Required work. Read the records below. Copy each line where the string "computer" occurs.

Materials provided.
....

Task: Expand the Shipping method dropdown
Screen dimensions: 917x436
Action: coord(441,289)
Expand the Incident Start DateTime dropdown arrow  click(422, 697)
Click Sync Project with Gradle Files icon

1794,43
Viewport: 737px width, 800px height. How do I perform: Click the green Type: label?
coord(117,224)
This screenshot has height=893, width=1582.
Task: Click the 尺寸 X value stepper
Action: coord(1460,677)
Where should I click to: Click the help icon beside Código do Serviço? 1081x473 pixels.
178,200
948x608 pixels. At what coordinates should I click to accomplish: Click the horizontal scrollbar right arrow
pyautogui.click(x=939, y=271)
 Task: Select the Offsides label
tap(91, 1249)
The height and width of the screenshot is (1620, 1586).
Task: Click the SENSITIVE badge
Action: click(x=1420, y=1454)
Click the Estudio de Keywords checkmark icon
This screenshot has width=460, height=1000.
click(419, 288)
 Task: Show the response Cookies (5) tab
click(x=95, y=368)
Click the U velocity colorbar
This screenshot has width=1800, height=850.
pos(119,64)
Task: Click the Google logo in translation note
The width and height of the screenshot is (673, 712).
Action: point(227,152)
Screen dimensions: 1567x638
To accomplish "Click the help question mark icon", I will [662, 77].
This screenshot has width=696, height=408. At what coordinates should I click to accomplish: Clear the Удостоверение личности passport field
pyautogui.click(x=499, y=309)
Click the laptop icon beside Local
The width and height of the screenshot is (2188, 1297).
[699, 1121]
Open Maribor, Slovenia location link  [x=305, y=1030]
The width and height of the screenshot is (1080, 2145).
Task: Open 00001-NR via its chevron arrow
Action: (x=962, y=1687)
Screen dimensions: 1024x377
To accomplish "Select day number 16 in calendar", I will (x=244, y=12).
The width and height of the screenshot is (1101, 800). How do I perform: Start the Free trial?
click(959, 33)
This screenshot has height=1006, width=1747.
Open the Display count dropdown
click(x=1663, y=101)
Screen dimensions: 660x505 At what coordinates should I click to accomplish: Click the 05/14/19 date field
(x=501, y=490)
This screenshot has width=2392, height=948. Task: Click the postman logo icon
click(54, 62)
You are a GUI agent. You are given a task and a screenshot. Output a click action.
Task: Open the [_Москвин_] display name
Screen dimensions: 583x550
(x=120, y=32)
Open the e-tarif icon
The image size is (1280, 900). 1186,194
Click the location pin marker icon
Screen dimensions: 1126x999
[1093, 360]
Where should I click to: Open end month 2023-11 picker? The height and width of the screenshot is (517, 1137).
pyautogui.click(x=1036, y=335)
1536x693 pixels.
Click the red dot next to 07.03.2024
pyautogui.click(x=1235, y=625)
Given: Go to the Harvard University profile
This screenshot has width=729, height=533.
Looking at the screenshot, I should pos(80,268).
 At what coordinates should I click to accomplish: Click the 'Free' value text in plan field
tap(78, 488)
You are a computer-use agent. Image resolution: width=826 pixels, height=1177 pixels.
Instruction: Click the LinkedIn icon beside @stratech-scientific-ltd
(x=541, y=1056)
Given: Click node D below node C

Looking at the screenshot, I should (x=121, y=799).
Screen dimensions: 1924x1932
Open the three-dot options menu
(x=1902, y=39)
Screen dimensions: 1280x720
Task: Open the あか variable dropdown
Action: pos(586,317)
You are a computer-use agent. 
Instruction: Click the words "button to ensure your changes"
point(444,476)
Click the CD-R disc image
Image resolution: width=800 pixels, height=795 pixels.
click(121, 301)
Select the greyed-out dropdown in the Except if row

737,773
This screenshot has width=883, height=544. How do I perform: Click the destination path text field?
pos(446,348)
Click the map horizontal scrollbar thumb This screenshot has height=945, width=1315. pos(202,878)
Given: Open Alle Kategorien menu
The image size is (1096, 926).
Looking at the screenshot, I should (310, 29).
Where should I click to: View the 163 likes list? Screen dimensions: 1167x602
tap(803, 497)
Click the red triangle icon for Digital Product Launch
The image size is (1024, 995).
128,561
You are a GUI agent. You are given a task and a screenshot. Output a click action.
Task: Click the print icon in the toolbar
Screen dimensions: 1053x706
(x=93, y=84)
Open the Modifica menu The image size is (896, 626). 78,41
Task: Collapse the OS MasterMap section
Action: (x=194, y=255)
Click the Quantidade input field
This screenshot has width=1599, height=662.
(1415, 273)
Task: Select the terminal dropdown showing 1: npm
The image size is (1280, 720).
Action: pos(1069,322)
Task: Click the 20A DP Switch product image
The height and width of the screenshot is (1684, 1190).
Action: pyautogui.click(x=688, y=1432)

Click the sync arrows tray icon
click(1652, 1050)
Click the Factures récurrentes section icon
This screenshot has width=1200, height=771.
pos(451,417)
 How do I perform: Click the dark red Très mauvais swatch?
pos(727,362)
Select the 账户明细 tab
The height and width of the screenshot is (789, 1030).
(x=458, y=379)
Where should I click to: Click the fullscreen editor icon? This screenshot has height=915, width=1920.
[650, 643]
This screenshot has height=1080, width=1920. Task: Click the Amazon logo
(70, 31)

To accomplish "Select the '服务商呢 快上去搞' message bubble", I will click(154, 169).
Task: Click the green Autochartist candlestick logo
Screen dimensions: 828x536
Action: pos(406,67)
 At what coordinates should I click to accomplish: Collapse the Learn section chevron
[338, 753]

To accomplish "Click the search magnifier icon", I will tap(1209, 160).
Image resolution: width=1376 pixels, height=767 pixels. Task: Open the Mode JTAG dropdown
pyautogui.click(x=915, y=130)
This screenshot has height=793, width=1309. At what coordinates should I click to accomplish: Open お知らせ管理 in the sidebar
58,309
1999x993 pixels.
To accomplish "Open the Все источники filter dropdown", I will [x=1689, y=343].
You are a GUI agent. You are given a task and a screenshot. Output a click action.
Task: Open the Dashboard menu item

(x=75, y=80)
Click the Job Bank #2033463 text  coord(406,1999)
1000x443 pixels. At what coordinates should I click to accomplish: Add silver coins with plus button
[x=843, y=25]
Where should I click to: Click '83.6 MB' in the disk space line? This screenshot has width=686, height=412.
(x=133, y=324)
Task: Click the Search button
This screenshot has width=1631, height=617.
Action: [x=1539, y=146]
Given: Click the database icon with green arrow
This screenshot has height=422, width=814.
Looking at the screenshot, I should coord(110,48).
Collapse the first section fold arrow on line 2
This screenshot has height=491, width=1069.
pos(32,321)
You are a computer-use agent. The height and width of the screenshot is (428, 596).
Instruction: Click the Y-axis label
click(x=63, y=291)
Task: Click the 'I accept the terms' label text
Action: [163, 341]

....

Your response.
You are a computer-use agent. Image resolution: width=826 pixels, height=1177 pixels.
You are a computer-use agent. 
You are a computer-use agent. The height and width of the screenshot is (428, 596).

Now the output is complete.